You are working for the Victorian Healthy Eating Enterprise (VHEE) and your primary role is to facilitate implementation of the VicHealth Healthy Eating Strategy 2019-2023. The focus of the Healthy Eating Strategy is “to support and promote fair and sustainable changes across the food system to make healthier eating easier for all Victorians”. The next task for your team is to develop a new resource for the promotion of “Sustainable Diets”. Before you tackle this task, you think it’d be beneficial to understand the Victorian public’s current knowledge, perceptions, experiences and attitudes towards healthy eating behaviours that are environmentally friendly. After all, this is a good place to start!

You float ideas with your team about organising a qualitative study that will help you to collect this preliminary data, but in the meantime your boss finds a qualitative study that was run in another country which looked at the same thing and formed the basis for their guidelines. She asks you to critique the study and report your findings to her. This will help you to set up your study in the near future.

Your task:

You will be required to choose ONE of the given articles, read and extract relevant information to complete the template provided. The template encompasses the questions you need to answer. Use these to structure your critique. This assessment should be presented in the form of a report (with in-text citations and references), it cannot use dot-points and should be written in full sentences.

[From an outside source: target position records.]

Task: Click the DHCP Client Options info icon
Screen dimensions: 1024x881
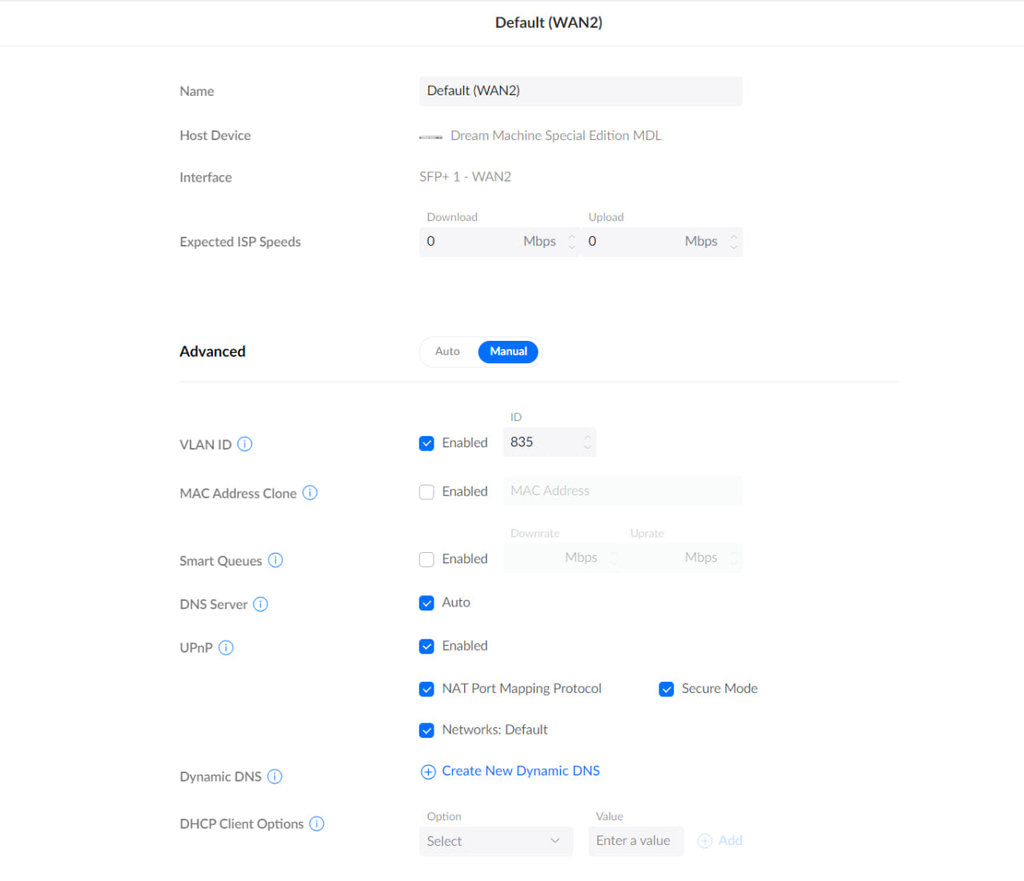Action: [x=317, y=824]
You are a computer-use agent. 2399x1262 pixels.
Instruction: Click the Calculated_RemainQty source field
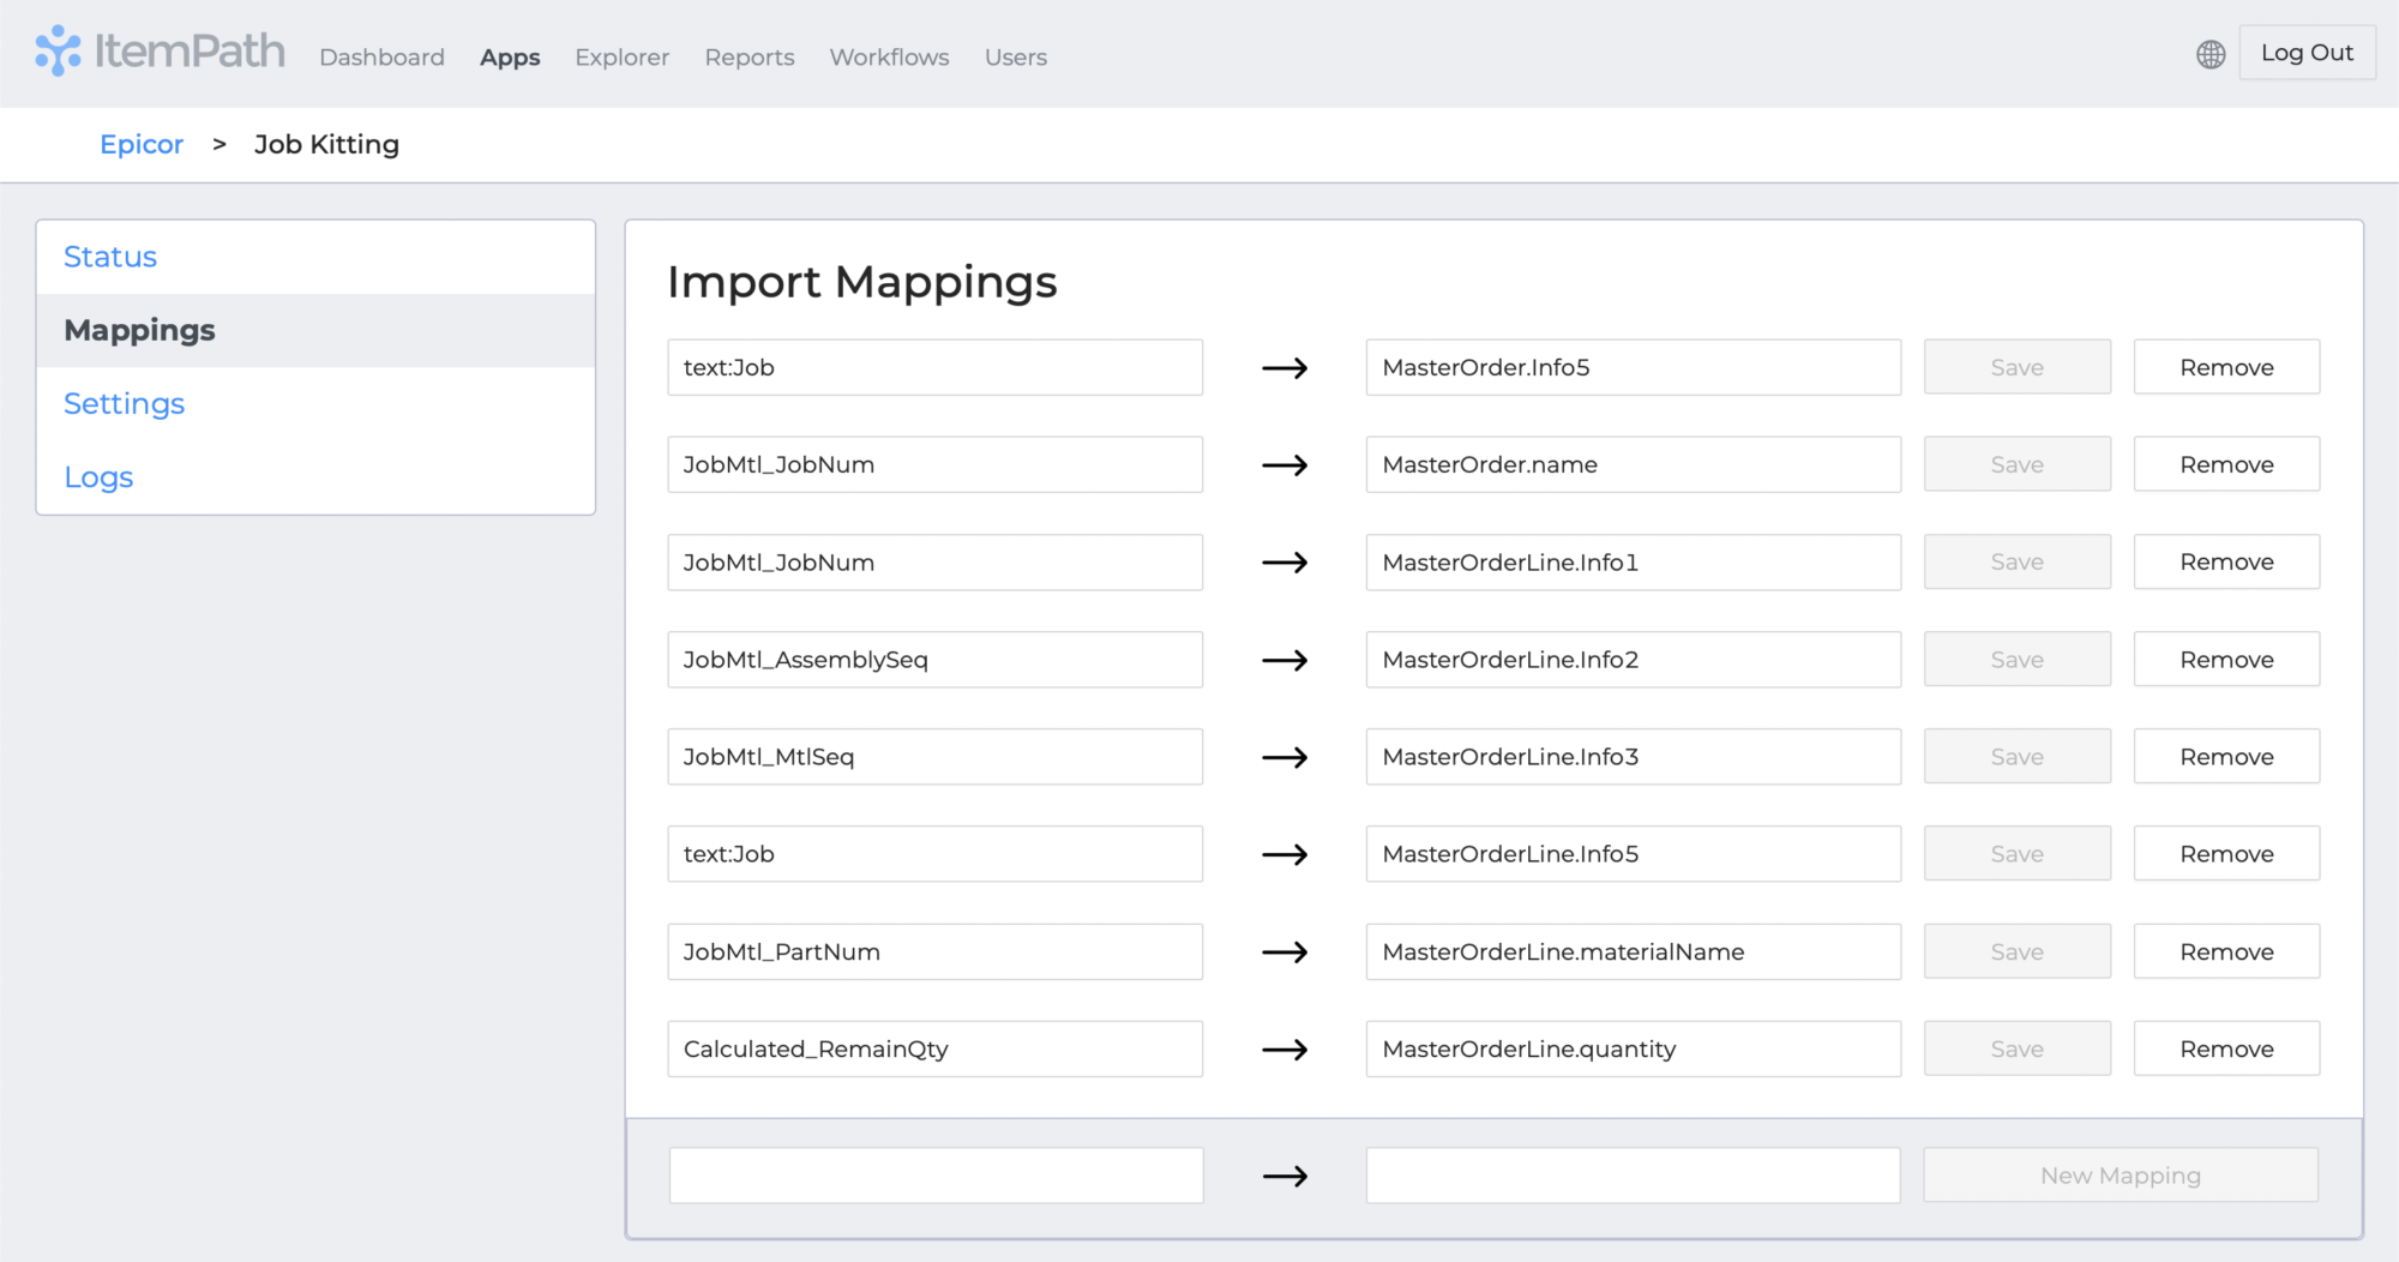[x=935, y=1049]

Assessment 5 Instructions and Details

A critique is a systematic process used to identify the strengths and weaknesses of a research article in order to assess the usefulness and validity of research findings. The most important components of the critique appraisal are to evaluate the appropriateness of the study design for the research question and a careful assessment of the key methodological features of this design. Other factors that you should also consider include potential conflicts of interest and the relevance of the research to your practice as a dietitian/nutritionist.

Article #1

Macdiarmid, J. I., Douglas, F., & Campbell, J. (2016). Eating like there’s no tomorrow: Public awareness of the environmental impact of food and reluctance to eat less meat as part of a sustainable diet. Appetite, 96, 487-493.

Article #2

Hoek, A. C., Pearson, D., James, S. W., Lawrence, M. A., & Friel, S. (2017). Shrinking the food-print: A qualitative study into consumer perceptions, experiences and attitudes towards healthy and environmentally friendly food behaviours. Appetite, 108, 117-131.

Template for Articles

Section 1: Introduction of main features of research

  • Study title – Is the title clear, accurate?
  • Author – do the researcher’s qualifications/position indicate a degree of knowledge in this field?
  • Abstract – does the abstract offer a clear overview of the study, including the re-search problem, sample, methodology, findings and recommendations?
  • Writing style – is the report well written – ie. concise, grammatically correct, avoids the use of jargon? Is it well laid out and organized?

Section 2: Evaluating elements of qualitative research1

  • Did the paper describe an important clinical problem addressed via a clearly formulated question? Does the author provide a comprehensive literature review for the topic which highlights the purpose and significance of the research?
  • Was a qualitative approach appropriate?
  • How were (a) the setting and (b) the subjects selected?
  • What methods did the researcher use for collecting data, and are these described in enough detail?
  • What methods did the researcher use to analyse the data, and what quality control measures were implemented?
  • What was the researcher’s perspective, and has this been taken into account?
  • Are the results credible and, if so, are they clinically important?
  • What conclusions were drawn, and are they justified by the results?
  • Are the findings of the study transferable to other settings?

1 Dixon-Woods, M., Shaw, R. L., Agarwal, S., & Smith, J. A. (2004). The problem of appraising qualitative research. BMJ Quality & Safety, 13(3), 223-225.